Fragmentos de mim: agosto 2017

quarta-feira, 9 de agosto de 2017

Ele, nós

      Ele está quieto. Não reclama, não faz barulho. Ninguém além dele mesmo é capaz de mensurar as dores que sente e, mesmo assim, permanece quieto.
    Preso em um pequeno ambiente, ali recebe água, comida, medicamentos. O atendimento mais específico ainda não chegou, mas em breve chegará. Ele não sabe disso e, mesmo assim, permanece quieto.
   O ambiente em que se encontra não é o melhor. É claro que ele merecia algo melhor, mas no momento, isso não é possível. É certo que ele gostaria de estar livre e, mesmo assim, permanece quieto.
   Não é possível imaginar o que se passa em sua cabeça inocente, o que e quem reside em sua alma inocente de anjo. O mundo já lhe fez muito mal e, mesmo assim, ele permanece quieto.
      Sim, está quieto, não reclama, não se rebela. Sua atitude silenciosa e passiva é interrompida apenas quando esporadicamente recebe visitas, que o acariciam e alimentam. Assim permanece o Zé, o cãozinho adulto com a pata fraturada  a remexer sacolas de lixo quando foi encontrado. 
    Minha alma cheia de malícias certamente não me permitiria tanto silêncio, passividade (ou confiança?) diante uma pessoa desconhecida que o prendeu. Sim, a prisão foi para o bem dele. Está alimentado, mas certamente ainda sente dores e não faz a menor ideia do que está acontecendo.

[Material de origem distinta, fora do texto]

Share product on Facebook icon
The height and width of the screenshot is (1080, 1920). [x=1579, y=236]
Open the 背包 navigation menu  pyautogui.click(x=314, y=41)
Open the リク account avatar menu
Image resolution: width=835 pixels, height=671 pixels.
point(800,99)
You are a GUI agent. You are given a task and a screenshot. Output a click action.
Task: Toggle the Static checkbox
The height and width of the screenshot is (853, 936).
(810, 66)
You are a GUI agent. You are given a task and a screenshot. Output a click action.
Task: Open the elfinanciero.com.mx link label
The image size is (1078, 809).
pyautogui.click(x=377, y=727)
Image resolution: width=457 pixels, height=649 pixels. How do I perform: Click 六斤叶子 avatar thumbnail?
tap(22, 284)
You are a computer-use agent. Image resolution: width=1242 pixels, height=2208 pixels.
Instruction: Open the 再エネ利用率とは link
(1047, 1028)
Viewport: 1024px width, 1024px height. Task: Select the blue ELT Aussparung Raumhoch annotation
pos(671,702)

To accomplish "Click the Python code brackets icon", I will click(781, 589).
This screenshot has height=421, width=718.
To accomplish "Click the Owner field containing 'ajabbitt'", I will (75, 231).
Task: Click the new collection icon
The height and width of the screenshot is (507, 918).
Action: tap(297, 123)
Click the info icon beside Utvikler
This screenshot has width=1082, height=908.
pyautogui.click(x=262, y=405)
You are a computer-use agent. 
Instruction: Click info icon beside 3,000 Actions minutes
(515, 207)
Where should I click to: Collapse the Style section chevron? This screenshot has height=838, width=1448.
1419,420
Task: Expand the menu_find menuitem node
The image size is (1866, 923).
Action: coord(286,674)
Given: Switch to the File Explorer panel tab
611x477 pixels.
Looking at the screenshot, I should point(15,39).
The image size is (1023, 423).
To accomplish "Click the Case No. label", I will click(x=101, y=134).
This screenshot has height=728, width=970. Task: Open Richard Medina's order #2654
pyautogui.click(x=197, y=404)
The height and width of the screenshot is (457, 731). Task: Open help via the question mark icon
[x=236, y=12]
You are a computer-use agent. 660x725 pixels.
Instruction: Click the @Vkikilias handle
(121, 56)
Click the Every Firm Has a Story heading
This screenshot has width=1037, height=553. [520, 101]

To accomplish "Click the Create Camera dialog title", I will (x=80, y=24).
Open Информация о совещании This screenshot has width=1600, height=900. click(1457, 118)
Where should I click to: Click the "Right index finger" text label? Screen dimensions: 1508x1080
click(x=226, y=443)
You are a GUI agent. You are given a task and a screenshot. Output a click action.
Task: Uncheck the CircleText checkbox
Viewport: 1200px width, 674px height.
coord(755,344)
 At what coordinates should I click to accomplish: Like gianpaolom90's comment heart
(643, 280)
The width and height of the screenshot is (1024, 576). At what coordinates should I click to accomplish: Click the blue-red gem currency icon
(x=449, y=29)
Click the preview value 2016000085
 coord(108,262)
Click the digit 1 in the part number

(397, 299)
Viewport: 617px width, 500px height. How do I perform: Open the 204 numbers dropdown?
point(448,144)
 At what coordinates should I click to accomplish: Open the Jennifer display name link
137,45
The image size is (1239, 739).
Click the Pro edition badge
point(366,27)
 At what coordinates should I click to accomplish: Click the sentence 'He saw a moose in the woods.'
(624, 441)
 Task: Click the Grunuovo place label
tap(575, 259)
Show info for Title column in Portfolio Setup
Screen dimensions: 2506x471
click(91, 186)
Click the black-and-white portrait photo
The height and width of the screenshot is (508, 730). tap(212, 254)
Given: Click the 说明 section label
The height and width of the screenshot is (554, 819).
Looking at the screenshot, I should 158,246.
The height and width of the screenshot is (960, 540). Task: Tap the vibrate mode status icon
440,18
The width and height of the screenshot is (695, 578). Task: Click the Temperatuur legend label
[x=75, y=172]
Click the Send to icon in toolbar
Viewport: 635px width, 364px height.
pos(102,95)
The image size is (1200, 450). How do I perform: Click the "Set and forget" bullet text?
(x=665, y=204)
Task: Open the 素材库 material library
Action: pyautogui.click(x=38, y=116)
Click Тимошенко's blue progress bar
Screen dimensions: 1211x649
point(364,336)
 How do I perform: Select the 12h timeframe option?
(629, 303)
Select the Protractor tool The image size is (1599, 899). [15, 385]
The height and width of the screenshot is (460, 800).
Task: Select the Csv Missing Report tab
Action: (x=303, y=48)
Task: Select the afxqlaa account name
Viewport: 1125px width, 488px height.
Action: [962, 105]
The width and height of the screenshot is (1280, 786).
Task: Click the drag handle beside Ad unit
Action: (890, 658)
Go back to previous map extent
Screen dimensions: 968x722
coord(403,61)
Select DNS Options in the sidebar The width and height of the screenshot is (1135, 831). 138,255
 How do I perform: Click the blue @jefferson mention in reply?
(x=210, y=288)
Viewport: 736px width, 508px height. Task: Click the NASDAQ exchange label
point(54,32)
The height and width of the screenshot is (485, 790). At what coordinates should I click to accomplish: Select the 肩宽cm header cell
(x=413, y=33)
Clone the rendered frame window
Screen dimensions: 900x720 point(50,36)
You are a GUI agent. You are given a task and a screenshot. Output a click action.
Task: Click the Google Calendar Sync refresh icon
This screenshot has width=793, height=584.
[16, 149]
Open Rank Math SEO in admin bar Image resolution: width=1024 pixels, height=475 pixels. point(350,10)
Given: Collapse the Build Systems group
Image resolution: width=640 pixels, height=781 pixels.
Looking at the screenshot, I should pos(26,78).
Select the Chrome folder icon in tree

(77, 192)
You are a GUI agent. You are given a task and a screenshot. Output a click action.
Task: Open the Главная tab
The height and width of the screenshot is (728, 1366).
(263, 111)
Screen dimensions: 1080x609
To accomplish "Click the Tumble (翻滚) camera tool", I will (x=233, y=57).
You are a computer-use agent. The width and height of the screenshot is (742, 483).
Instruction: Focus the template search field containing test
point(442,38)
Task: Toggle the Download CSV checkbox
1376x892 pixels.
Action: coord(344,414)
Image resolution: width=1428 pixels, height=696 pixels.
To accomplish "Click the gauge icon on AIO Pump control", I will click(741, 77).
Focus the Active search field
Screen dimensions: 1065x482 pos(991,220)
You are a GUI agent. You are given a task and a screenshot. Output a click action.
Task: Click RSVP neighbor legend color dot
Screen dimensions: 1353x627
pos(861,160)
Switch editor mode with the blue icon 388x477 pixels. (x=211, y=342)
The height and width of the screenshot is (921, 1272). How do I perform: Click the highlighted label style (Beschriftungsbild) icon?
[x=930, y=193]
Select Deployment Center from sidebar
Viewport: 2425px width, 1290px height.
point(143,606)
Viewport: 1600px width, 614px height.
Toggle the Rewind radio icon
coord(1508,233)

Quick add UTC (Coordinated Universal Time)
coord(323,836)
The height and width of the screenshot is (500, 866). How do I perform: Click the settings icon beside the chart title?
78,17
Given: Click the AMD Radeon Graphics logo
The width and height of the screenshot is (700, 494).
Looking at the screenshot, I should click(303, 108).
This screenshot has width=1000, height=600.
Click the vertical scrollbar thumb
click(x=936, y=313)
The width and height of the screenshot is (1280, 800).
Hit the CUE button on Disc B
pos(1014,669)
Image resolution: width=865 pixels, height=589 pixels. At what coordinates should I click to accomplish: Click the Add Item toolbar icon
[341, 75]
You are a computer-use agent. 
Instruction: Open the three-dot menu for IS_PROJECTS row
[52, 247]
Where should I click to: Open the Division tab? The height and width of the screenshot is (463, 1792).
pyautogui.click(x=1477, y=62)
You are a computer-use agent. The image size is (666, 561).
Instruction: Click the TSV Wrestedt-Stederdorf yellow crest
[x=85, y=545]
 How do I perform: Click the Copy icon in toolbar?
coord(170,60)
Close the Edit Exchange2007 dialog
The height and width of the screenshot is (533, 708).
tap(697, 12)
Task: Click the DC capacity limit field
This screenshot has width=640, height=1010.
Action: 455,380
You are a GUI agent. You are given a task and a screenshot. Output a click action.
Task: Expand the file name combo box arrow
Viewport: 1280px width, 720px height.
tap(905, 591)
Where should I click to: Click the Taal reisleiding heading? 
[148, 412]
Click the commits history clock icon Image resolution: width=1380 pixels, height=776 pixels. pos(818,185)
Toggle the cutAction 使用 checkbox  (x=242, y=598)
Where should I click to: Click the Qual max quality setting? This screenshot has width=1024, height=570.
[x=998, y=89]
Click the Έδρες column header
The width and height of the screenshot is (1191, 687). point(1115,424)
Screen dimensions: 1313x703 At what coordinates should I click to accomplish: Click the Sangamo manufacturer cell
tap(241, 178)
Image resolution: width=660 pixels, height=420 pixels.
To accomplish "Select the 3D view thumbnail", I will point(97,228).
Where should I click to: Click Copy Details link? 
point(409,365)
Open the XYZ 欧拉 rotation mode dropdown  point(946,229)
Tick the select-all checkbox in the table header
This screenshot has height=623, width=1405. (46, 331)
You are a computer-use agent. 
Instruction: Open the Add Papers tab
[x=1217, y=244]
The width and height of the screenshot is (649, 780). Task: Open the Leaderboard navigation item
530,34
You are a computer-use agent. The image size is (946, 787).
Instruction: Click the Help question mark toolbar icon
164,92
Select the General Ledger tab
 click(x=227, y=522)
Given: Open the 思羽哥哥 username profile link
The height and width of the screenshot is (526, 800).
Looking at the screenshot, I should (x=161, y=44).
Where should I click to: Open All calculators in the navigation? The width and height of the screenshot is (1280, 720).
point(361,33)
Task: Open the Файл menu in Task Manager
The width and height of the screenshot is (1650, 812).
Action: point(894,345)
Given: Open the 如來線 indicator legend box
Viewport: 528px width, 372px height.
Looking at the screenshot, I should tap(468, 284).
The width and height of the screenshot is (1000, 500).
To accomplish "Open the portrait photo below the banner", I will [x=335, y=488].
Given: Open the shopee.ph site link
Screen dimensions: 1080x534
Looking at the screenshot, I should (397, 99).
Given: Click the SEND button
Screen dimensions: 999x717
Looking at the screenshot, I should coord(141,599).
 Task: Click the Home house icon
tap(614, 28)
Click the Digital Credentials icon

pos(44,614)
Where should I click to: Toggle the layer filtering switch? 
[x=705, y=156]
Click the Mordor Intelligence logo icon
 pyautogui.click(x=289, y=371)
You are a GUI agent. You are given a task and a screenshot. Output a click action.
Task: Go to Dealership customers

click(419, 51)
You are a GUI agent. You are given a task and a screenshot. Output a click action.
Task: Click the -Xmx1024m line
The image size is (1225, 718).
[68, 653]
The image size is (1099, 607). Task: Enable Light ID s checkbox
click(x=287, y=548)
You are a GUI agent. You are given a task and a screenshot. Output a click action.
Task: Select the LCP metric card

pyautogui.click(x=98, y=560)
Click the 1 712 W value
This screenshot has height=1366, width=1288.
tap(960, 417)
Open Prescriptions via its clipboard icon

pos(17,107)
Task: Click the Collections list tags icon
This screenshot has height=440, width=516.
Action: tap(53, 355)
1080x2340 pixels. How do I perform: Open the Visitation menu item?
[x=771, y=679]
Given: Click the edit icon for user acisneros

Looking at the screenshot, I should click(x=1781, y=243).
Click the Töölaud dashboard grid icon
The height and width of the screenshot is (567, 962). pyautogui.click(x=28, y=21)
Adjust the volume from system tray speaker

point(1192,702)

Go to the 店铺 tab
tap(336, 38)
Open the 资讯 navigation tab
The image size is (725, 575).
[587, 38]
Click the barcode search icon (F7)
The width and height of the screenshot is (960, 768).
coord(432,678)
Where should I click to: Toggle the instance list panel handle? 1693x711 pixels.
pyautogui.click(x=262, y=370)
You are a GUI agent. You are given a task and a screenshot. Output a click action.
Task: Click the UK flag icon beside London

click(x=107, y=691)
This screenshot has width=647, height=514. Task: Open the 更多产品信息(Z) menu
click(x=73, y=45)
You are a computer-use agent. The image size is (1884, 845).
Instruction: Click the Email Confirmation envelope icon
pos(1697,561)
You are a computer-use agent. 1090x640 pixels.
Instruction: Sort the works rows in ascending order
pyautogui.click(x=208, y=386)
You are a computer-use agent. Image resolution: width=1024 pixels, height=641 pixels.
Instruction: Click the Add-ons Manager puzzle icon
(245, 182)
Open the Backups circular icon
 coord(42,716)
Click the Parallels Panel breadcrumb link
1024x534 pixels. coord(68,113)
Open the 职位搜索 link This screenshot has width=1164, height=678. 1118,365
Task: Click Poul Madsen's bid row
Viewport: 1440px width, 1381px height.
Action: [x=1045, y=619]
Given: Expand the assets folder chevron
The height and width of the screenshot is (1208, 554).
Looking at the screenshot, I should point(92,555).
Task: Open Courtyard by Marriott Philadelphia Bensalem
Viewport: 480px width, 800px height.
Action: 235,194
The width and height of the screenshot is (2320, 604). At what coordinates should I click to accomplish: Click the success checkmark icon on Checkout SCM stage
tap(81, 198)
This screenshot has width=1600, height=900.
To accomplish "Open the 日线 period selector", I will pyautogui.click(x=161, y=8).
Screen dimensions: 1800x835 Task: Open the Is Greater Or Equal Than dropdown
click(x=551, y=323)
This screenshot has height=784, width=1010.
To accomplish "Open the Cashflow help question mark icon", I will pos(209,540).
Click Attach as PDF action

Ele está seguro agora, mas não tem como saber disso. Assim como foi "capturado" para ser cuidado o poderia ter sido (como inúmeros são) para ser torturado e morto e isso torna seu silêncio e confiança ainda mais fantásticos. O cãozinho não abre mão de si, independente de quem o esteja guiando. Seja para ser amado ou para ser morto, ele é um só. 
     Tão diferente de nós, não é mesmo? Tão superior a nossa é a capacidade dele em ser apenas ele mesmo. Sua pureza, sua inocência torna-o ao mesmo tempo forte e vulnerável. Forte, pois suporta o desconhecido com autenticidade; vulnerável, pois a força destrutiva do mal se aproveita da bondade para, sacrilegamente, profanar o que é puro. Ele é a natureza em nossas mãos. A Mãe Terra assim também age, não por inocência, mas por autenticidade, por poder. No que ela se transformará denunciará o que estamos fazendo a Ela hoje. 
     Nós temos a liberdade de escolher entre a coragem de contribuir para a lenta e salvadora força da vida e a cruel e instantânea força da morte, que por sinal é covarde, pois precisa ferir o frágil, abandonar o vulnerável, vilipendiar o nobre, por não ser capaz de seguir-lhe os passos e querer ser forte. O mal encontra sua força na fraqueza alheia, na covardia. O Bem demonstra sua força em fortalecer o fraco, levantar o caído, acolher o abandonado, consolar os desesperados, portanto, mostra quem é a partir da coragem e da paciência.
 Sarar uma ferida é sempre mais lento e trabalhoso do provocá-la. 
Escolhamos, então, a coragem. De covardes o mundo já está cheio!